It’s amazing what a few freshening touches can do to transform every day living areas. As a selling tool, the decorator’s objective for a client is to make the home attractive to as large an audience as possible – hopefully inspiring a bidding war.
Part 1 of 3
The Dining Room
This room was too hectic and all its components were slightly off. The picture (right side) was too small for the wall, there were too many trinkets, and the twigs crowded the dining table – basically, one could not see the room for what it was with all these distractions.
The caramel walls were carried over to the dining room and much better complemented the rosy wood floors and furniture. Removing the clutter puts more emphasis on the chandelier, opens up the room; and re-positioning the painting the other side of the room at the just the right height, makes the walls and ceiling appear higher. A subtle splash of orange provided by the fruit in the bowl sets off the blue fabric of the chairs.
The Living Room
This room breaks all the rules of staging. The television competes with the fireplace as a focal area, which should be emphasized because it’s a selling feature. It has a faux-marble finish and blends into the grainy, non-matching walls. The sofa is far too large, there are too many plants, and the floor is painted to look like it’s carpeted.
The living room needed to be defined by re-instating the fireplace as its focal point. It was repainted a classic white, with the attached wall a caramel shade, darker than the rest of the room. The over-large chairs were replaced with sleeker seating and the floors are covered in a berber carpet, from which a patch of its colour inspired the caramel chosen for the walls. Glass vases filled with grasses from the home’s English garden are the perfect finishing touch to this now elegant room.
The client who was putting up her home for sale was an artist and she had painted a wall mural in this little dinette. It made the room rather busy, and in order to remake the room to have broader overall appeal, it was thought best to be painted over.
The walls were painted in different shades of the same colour, which creates the illusion of a larger room.

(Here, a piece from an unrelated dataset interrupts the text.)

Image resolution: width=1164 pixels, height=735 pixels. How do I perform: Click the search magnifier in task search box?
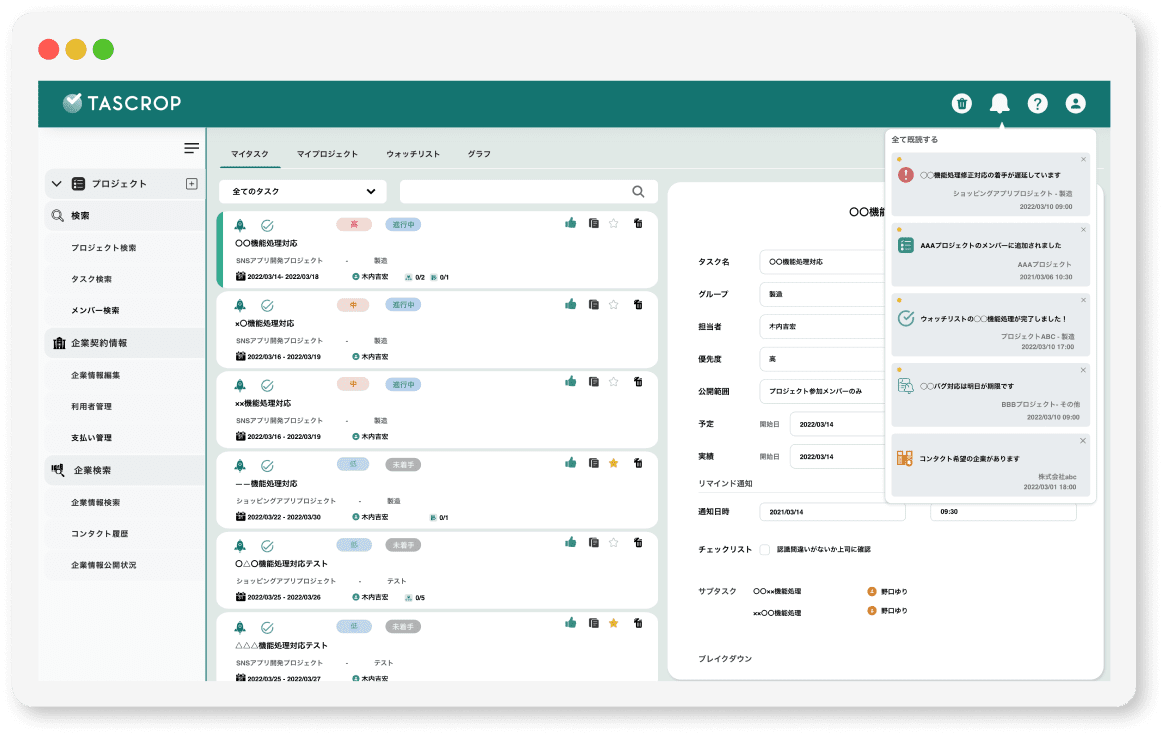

The quaint table and chairs set matches with the tiling and wall colours, maintaining the room’s new airiness.
This 1950’s bathroom was cold to look at, the toilet was a water guzzler and the owners wanted to incorporate a bathtub with the shower.
There were quite a few unexpected challenges with this room, from the baseboard heating, which had to be avoided, to the dated aspects, such as the plaster lathe and copper wiring, which had to be completely taken out and replaced with vinyl and fitted with a custom bridge. The only original remaining part of the bathroom was the window. The new plumbing could accommodate a rain-head shower, complemented by the sheet of tempered glass (with rain drops effect) that shielded the shower from the toilet, reaching up to the ceiling. A new, highly efficient toilet (that works on the concept of gravity pull) replaced the old water pressure unit.
Epilogue: The home was sold one week after staging after languishing on the market for over a month.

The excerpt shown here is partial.